Step 4: Editing!: This is the most painful part of writing your first fantasy novel; reading what you’ve written. Read it fresh, read it like you aren’t you, but read it. Here is where like a sculptor you are going to chisel away everything that isn’t your novel. Read the dialogue out loud, how does it sound? Does it sound like something someone from your world would say? Does it sound natural? Look at it with the eyes of your expected audience. Read it like you had just walked into a Chapters and saw it on the shelf. Then read it again and prune and hack and rewrite.

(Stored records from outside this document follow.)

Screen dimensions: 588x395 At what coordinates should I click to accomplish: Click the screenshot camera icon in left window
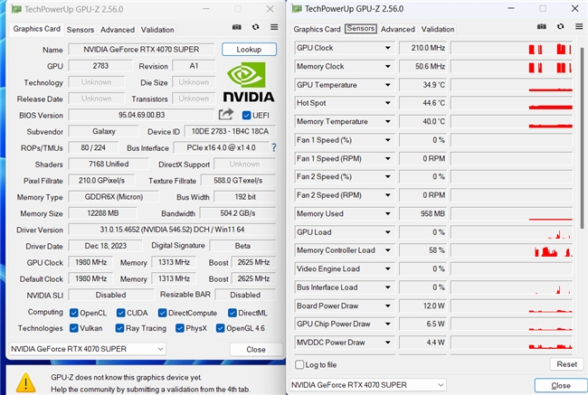coord(237,29)
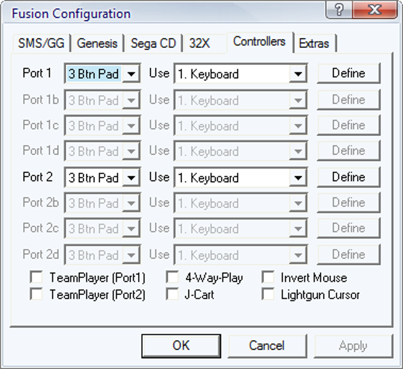Switch to the 32X tab

199,43
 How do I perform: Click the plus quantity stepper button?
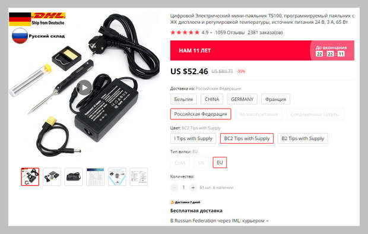pos(193,188)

Step 5: Editing Two “Electric Boogaloo”- This is the part where you find out who your friends are, but more importantly this is where you tap into the legions of grammar nazi friends that have hounded you all your life and you beg them, bribe them or threaten them to edit your book (You can also at this point hire an editing company to do that but the purpose of this article is to do it on the cheap so..) Get as many of them involved as you have willing to. But make sure they’re fantasy nerds like you. If they don’t read the type of story you’re writing then they might not have the same zeal as someone that does. And you need them to be passionate about this because they are going to be doing this for a dinner and autographed copy of your book. If they aren’t passionate about helping you then find someone that is because you don’t want to be constantly bugging them if they’ve read it yet. Remember, writing your first fantasy novel is all about a little bit of madness and madness loves company.